Selenium (Se) is a micromineral that can be toxic for human in excessive doses (400 µg of Se per day); indeed, it is known as an “essential poison” (Genchi et al., 2023). However, Se is essential in important metabolic processes in humans, animals, and unicellular organisms (Schiavon et al., 2020). Specifically in humans, Se provides some health benefits, reducing the risk of suffering from certain ailments, including infections and immunosuppressed states, male infertility, thyroid disorders and cancer, Alzheimer’s disease and Parkinson’s disease, diabetes, Keshan disease, and endemic myxedema cretinism (De Oliveira Maia et al., 2020). For these reasons, there is currently a great global concern about diets deficient in Se and its potential impact on human health (Genchi et al., 2023). It is currently estimated that about one billion people in the world are affected by a diet low in Se (Genchi et al., 2023). Experts warn of a possible worsening of this harsh scenario as a consequence of climate change, as it could lead to a reduction in the Se content in the soil, mainly in agricultural areas (De Oliveira Maia et al., 2020). Regarding plants, previous studies have reported that selenium stimulates their growth and development and increases their tolerance to various types of abiotic and biotic stress (Ashraf Ganjouii et al., 2023). In addition, foods resulting from crops treated with selenium have a higher nutritional quality. For example, food crops that have been biofertilized with selenium are usually enriched with many phytochemicals beneficial to human health (Cunha et al., 2023).
The authors of this work start from the hypothesis that inoculation with PGPB and the application of selenium at adequate concentration should modify some parameters of the celery. It could improve its tolerance to stress caused by the application of a nutrient solution with a reduced supply of N and enhancing their health-promoting effects in all celery parts. Thus, it is also assumed that this strategy will also allow to take advantage of the celery by-products.

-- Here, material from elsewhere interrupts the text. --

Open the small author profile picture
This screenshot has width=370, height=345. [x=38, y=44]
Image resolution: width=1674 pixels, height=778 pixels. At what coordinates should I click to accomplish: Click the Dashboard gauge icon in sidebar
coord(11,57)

Considering the above, the objective of this work is to study how affect inoculation with the PGPB, Azotobacter salinestris, on the accumulation of antioxidant compounds, as well as enzymatic antioxidant activity, particularly catalase, in different celery parts (petioles, leaves, and by-products), under different N doses. The effect of the inoculation with this PGPB combined with the application of selenium in plants grown under different N doses on the mentioned parameters was also studied. Moreover, this study provides information on a new sustainable strategy shaped by the synergistic relationship between selenium at an adequate concentration, and inoculation with Azotobacter salinestris, in plants fed with a suitable dose of N. This strategy allows for the further valorization of celery by-products in order to promote the exploitation of these by-products in pharmaceutical and nutraceutical industries.
2 Materials and methods
2.1 Experimental design and treatments
2.1.1 Experimental site and design
The experiments were laid out in two identical modules of a polycarbonate greenhouse located in Murcia, Spain (37°56’27.3”N, 1°08’01.8”W). Seventy-two celery plants cv. Gladiator (Babyplant S.L., Santomera, Murcia, Spain) were transplanted in plastic bags filled with only coconut fiber (Pelemix, Alhama de Murcia, Murcia, Spain) and randomly arrangement within each module. The separation between two consecutive plastic bags within a row was 33 cm, and the rows were 1 m apart. All the celery plants were grown under controlled conditions, with a day/night temperature regime of 28/15°C and relative humidity of 70%. A daily drainage control was carried out in order to ensure plant drainage greater than 35% to ensure that there is no precipitation of salts in the root environment. A modified Hoagland’s nutrient control solution, composed of Ca(NO3)2·4H2O (362.0 mg L−1), KNO3 (404.4 mg L−1), K2SO4 (131.1 mg L−1), MgSO4 7H2O (123.2 mg L−1), H3PO4 (0.101 mL) and micronutrients, was used for the irrigation.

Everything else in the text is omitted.